Hello,This looks very puzzling and at the moment I don't know what is going on. I could give this a look at some point.
Another alternative, which has been in my mind for a little time, the python bindings aren't complete, I was considering completing them. Now I sort of have a view on which I prefer out of ctypes and cython, I probably would prefer cython although I could make it have precisely the same API as the current bindings. However if people would prefer me to complete the ctypes ones I could.
OK, I will leave it there for now as I need to get on but I will get back to this in the evening.

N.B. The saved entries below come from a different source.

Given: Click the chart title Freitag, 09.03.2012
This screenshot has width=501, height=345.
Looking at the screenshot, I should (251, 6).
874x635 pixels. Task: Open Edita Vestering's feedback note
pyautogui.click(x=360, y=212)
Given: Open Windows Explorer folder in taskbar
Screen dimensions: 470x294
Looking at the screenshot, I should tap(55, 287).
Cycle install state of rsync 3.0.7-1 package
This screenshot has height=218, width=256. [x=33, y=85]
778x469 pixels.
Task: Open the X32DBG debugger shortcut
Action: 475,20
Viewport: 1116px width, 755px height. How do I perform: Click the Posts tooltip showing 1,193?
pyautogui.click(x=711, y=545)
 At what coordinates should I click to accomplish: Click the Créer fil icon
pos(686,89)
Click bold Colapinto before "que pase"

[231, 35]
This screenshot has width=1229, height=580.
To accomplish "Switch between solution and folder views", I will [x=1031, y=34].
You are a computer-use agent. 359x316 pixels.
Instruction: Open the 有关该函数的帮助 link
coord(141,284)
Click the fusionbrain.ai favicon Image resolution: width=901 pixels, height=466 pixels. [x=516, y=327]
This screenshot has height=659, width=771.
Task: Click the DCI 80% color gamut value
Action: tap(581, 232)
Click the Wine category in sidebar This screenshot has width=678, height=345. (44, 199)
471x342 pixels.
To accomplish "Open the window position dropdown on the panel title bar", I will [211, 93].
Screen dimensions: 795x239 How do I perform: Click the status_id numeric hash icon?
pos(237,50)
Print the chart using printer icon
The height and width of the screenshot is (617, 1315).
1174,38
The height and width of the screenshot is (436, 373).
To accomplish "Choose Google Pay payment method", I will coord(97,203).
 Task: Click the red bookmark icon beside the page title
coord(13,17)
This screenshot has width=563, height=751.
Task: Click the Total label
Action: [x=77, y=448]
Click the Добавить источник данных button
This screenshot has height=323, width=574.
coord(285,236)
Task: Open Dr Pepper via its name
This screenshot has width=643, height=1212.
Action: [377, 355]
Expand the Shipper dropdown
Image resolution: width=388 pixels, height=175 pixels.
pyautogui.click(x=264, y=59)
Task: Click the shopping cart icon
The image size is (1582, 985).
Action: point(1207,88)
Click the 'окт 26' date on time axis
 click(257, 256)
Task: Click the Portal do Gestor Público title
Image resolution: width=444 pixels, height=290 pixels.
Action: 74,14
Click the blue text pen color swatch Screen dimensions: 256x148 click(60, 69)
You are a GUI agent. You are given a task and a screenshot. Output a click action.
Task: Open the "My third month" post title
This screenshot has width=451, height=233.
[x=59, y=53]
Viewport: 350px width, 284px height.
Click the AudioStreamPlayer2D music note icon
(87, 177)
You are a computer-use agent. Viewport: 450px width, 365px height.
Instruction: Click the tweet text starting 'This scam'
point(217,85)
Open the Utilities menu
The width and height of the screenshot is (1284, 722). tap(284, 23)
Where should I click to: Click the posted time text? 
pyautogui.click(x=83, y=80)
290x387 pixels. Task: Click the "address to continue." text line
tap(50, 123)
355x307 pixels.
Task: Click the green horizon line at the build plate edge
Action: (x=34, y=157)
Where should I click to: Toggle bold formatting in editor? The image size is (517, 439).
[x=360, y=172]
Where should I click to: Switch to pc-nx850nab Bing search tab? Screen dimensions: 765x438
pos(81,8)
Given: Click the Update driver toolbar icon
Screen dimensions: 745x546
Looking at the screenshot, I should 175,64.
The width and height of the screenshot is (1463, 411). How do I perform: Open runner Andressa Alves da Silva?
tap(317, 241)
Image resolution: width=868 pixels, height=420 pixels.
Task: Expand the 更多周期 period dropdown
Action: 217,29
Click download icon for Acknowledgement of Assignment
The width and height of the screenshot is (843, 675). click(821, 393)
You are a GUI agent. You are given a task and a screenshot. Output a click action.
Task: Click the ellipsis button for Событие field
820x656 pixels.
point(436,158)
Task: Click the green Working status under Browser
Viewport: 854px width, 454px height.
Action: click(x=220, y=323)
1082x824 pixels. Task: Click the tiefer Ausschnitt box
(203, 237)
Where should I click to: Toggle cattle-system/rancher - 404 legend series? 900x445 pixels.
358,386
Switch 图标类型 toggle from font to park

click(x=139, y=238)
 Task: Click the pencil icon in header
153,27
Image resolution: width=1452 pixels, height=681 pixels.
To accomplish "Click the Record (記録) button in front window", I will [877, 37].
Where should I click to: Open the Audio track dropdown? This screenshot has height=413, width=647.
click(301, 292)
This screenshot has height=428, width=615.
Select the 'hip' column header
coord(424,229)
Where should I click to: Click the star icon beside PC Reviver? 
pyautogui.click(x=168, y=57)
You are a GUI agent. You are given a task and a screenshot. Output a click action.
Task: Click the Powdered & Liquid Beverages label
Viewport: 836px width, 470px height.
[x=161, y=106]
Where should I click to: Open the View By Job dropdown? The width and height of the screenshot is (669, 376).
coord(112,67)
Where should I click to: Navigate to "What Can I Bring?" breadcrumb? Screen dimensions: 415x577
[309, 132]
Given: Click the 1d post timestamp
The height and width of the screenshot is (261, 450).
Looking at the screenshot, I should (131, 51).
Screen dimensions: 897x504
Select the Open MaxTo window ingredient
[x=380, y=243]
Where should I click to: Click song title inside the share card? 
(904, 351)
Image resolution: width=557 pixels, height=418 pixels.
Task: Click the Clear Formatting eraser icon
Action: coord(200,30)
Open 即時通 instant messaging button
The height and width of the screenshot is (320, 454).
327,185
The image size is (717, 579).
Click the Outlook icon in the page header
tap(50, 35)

Michael Whapples On 02/03/2010 11:09 AM, Christian Egli wrote:
Hi all I've been plagued with segmentation faults in the liblouis Python interface the last couple of days. Essentially I'm invoking the libxslt extension that I wrote (see python/examples/liblouisxslt.py in svn). If the xml that I pass in contains certain words in emphasis the Python interpreter crashes with a segmentation fault. I instrumented the Python interface a bit to get some more debugging information (see attached file). When I invoke this it seems to work: $ python louis_instrumented.py 1.8.0 {'tran_tables': ['de-ch-g2.ctb'], 'outbuf':<ctypes.c_wchar_Array_18 object at 0xb78064f4>, 'inbuf': u'USA Today', 'outlen': c_long(18), 'typeform': '\x01\x01\x01\x01\x01\x01\x01\x01\x01', 'tablesString': 'de-ch-g2.ctb', 'mode': 0, 'x': 'de-ch-g2.ctb', 'inlen': c_long(9)} _>USA __TODA'Y result: _>USA __TODA'Y However if I invoke it with a python interpreter that has debugging symbols enabled (configured with --pydebug) I get the following stack trace: $ python-dbg louis_instrumented.py 1.8.0 {'tran_tables': ['de-ch-g2.ctb'], 'outbuf':<ctypes.c_wchar_Array_18 object at 0x9abf2d4>, 'inbuf': u'USA Today', 'outlen': c_long(18), 'typeform': '\x01\x01\x01\x01\x01\x01\x01\x01\x01', 'tablesString': 'de-ch-g2.ctb', 'mode': 0, 'x': 'de-ch-g2.ctb', 'inlen': c_long(9)} __>USA _TODA'Y Debug memory block at address p=0x9ace5a8: 41 bytes originally requested The 4 pad bytes at p-4 are FORBIDDENBYTE, as expected. The 4 pad bytes at tail=0x9ace5d1 are not all FORBIDDENBYTE (0xfb): at tail+0: 0x30 *** OUCH at tail+1: 0xfb at tail+2: 0xfb at tail+3: 0xfb The block was made by call #26767 to debug malloc/realloc. Data at p: 00 00 00 00 00 00 00 00 ... 30 30 30 30 30 30 30 30 Fatal Python error: bad trailing pad byte Aborted There are two things to notice here: 1) When invoking with the Python interpreter that has debugging symbols the translation is different (__>USA _TODA'Y instead of _>USA __TODA'Y). I have no idea why this could be. 2) The crash seems to happen in the return statement of translateString where the characters __>USA _TODA'Y are packed up and returned to the caller, because the print statement at the caller (in the main block) is not executed. Is there something in the ctypes definition that we need to specify that a Unicode string is returned from translateString? Or is this maybe a problem with UCS2 and UCS4 when building the two versions of the Python interpreter. I'm honestly a bit stumped.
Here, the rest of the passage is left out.